In normal circumstances he wouldn't be worried about a lone patrol boat getting anywhere near the Reagan . Her picket ships, most of which were Aegis cruisers, would lock onto and destroy the Cat long before it came within Silkworm range. But these weren't normal circumstances. The Reagan's Group was split, with DESRON 9 moving through the Strait of Hormuz and the remaining picket ships restationing to give the huge carrier room to m
anuever. The mouth of the strait was a mere sixty miles wide--a tight fit for an entire battle group. Under those conditions, a fast boat might be able to get close enough to strike. And with as many as twelve Silkworms, at least one had a good chance of hitting something.

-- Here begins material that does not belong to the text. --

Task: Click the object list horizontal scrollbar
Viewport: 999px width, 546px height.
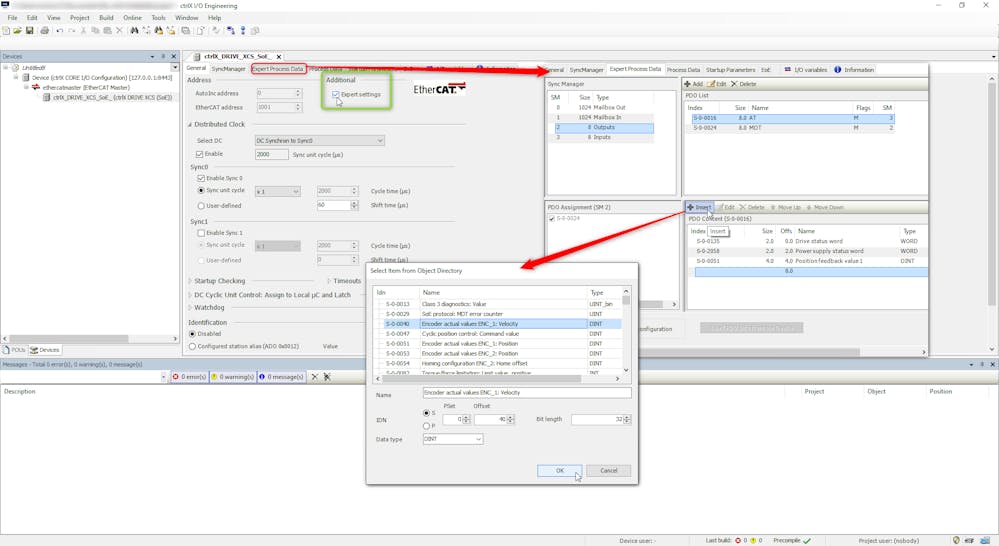Action: pyautogui.click(x=500, y=378)
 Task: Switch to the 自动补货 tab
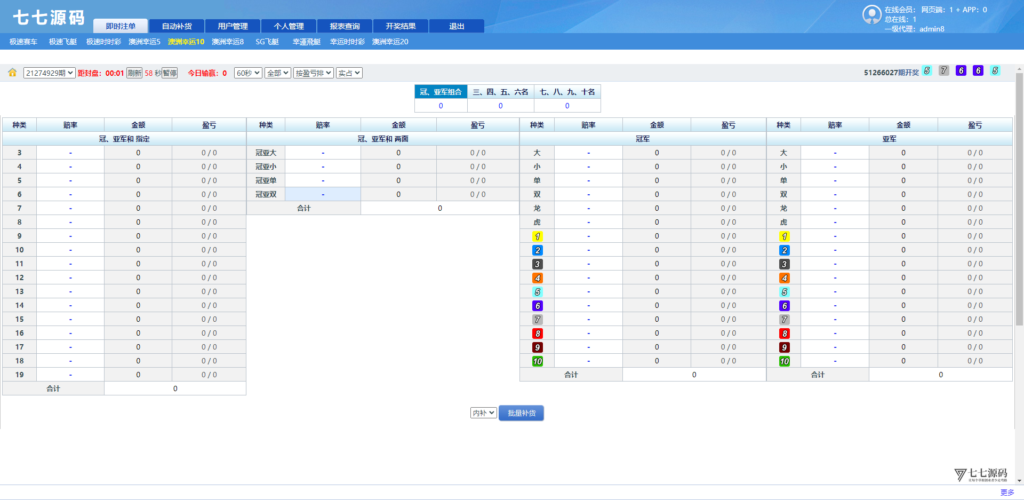(x=177, y=26)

"Get Lambert on the line," Fisher called. "Have him contact NAVCENT--"
"Hold your horses!" Bird called. "Check your screen, Sam."
Fisher looked at the monitor. Dead ahead, cast in the FLIR's negative image, was the missing Cat-14. It was sitting still in the water beside a cargo ship. As they drew nearer, Fisher could see figures on the decks of both vessels scrambling for cover.
From the cockpit came the radar warning alarm.
"We're being painted!" Bird called.
The alarm went to a steady beep.
"Missile lock!"
On the monitor, Fisher saw a bloom of white appear on the Cat's aftderdeck. "Got a launch!" he yelled. "Shoulder-fired missile. Left side!"
The Osprey banked hard. Fisher was tossed from his seat. He and Redding collided and tumbled across the deck together. Fisher snagged a cargo strap and dragged Redding to it.
"Active homing!" Bird said. "It's got us!"
The Osprey heeled over again.
"Launch chaff!" Bird called.
There was a series of rapid pops outside the Osprey.
"Chaff away!" Sandy replied.
A long three seconds passed. Fisher heard a whump on the Osprey's right side. A dozen jagged, quarter-sized holes appeared in the fuselage.
"Hit!" Sandy called.
Through the cockpit door Fisher could see Bird's and Sandy's hands moving from control to control, their voices overlapping as they checked the aircraft's vital readouts: oil pressure, hydraulics, temperature, fuel. . . .
"We're okay, we're okay," Bird called.
"Where's the Cat?" Fisher said.
"Right side, two miles. They're thirty miles from the outer ring of the battle group."
Already within missile range, Fisher thought. He ran to the cockpit. "Can you get ahead of them--line up right on their bow?"